We’re trying to shorten our webinars a bit, some of our webinars ran to about 40 minutes with questions, we’re aiming to get them down to below 30. So hopefully, it gives you a bit more time as well, and won’t take so much out of your day. So that’s covered our very brief overview of legitimate interest, and why it’s so important. I’d ask if there’s any questions, if you can enter them in now.

So Fran has asked how often do we need to carry out a legitimate interest assessment. And this is really interesting, because there’s not really a process in GDPR that I’m aware of anyway. And again, not not a legal person around legitimate interest assessments, the law says, you can only use legitimate interest if you have a legitimate interest. So there’s no defence saying, Oh, we looked at it three months ago, and we thought it was just legitimate now, then, so we’re now doing the same thing. So you should always be keeping your assessment of what’s legitimate, and what’s not up to date. And so, you know, trying to do it as cycles may be something you choose to do. But I think, you know, whenever you run a campaign, and you’re using legitimate interest, I think, having a thought about you know, Is this fair? Does this in our opinion, balance, you know, our rights, to, you know, pursue our business, versus the people who are going to market to their rights to privacy. And I think it’s important to do that, you know, really every campaign unfortunately.

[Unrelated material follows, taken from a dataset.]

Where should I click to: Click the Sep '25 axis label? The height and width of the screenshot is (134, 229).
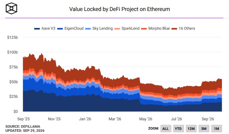23,119
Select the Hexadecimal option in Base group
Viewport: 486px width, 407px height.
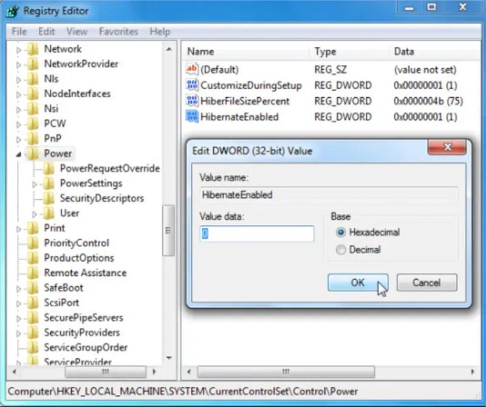[341, 232]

We’ve got another question from John. Thank you, John, for the question. A clear purpose and evil one of the things specifically given in the GDPR legislation, is marketing products. So a legitimate interest for a business is to, you know, want to market and promote your products to potential customers. So that is absolutely example of Purpose and Need. Typically, what people do when they’re gathering data around legitimate interest, is it’s much more around why they think that contact is relevant to their company. So why they think they’ve got a legitimate interest to that contact. So as an example, you know, there’s lots of clients here, I think, that are from the electronic components business, we have a big show coming up called electronica. It’s a reasonable assumption that anybody who comes onto your booth at electronica is probably in some way interest in your products, certainly relevant and recording that you obtained.

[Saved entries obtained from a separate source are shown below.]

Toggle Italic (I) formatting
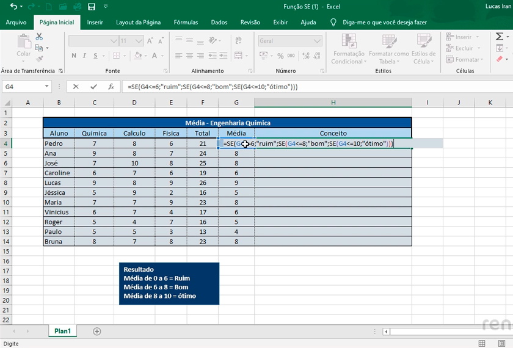 point(85,56)
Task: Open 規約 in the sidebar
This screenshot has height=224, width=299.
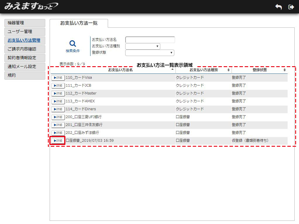Action: tap(25, 75)
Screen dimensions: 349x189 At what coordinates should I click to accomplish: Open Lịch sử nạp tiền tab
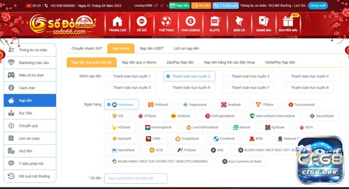click(186, 49)
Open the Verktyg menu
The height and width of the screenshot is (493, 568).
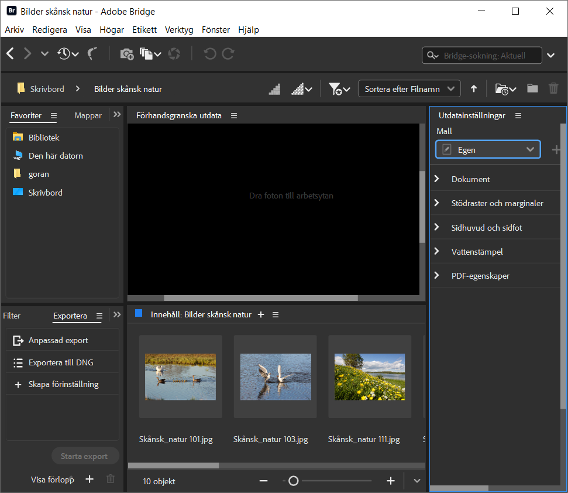point(179,30)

The contact details at the electronic trade show would be a great example of showing why there is legitimate interest for that particular person, and why your interests might outweigh their need for privacy. If you go into Munich and go to the Hofbrauhaus get drinking and then pick up a few business cards off the floor. You know, whilst there’s a chance some of those might be relevant to your business, unless you can show specifically that you know, the companies they work for a relevant and It’s unlikely you could really convince any court that you had a legitimate interest in emailing them, because they were in the Hofbrauhaus in November. So I think it’s about, you know, understanding why those contacts are relevant to you, rather than necessarily defining your need at the time of data collection.

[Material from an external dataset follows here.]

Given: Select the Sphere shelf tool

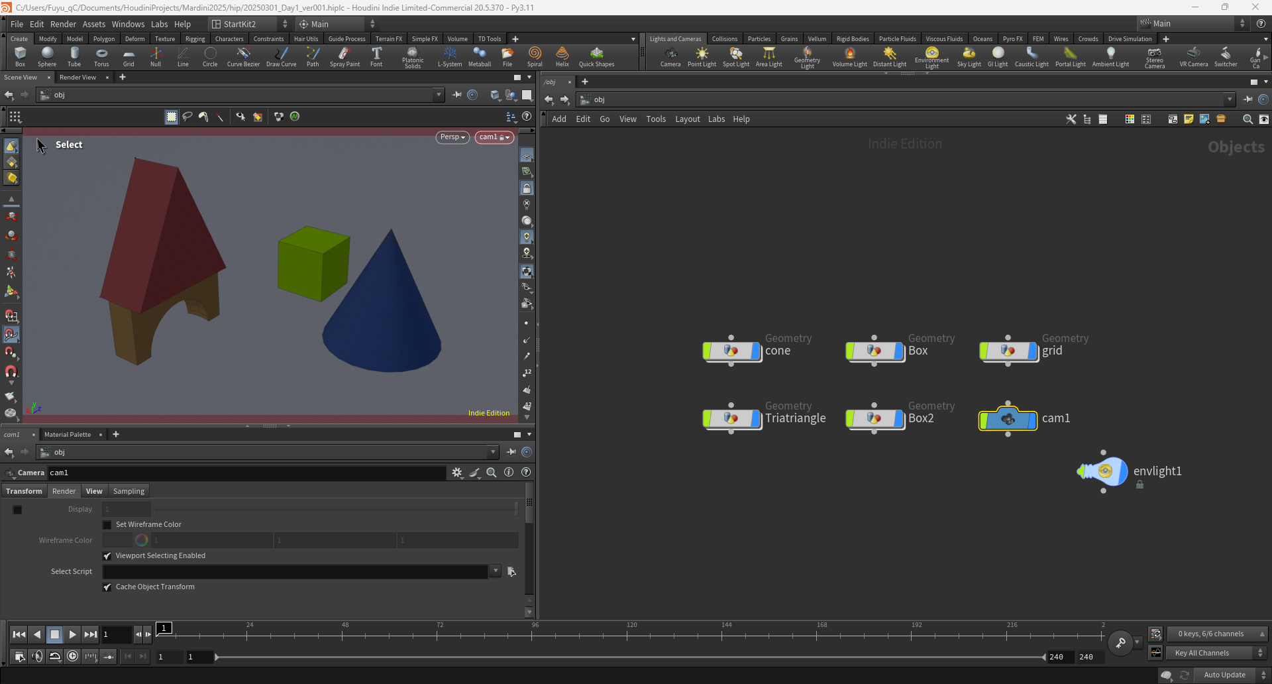Looking at the screenshot, I should (47, 57).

So I think we’ve covered all the questions there. As I said, we’re trying something a little bit different. We’re trying to complete the presentation for these webinars in about 20 minutes. And make sure you don’t have to spend more than half an hour listening to us. So we give you some time back. Hopefully you like these slightly shorter webinars. If you don’t, obviously, tell us if you do, please definitely do tell us because we’d love to hear if you’d like something around the webinars. And I hope to see you all for the next webinar, where we’ll be talking about marketing metrics, and the metrics that should get you promoted as well as the ones that might get you fired. Thank you very much, everyone, and look forward to speaking to you in June. Bye.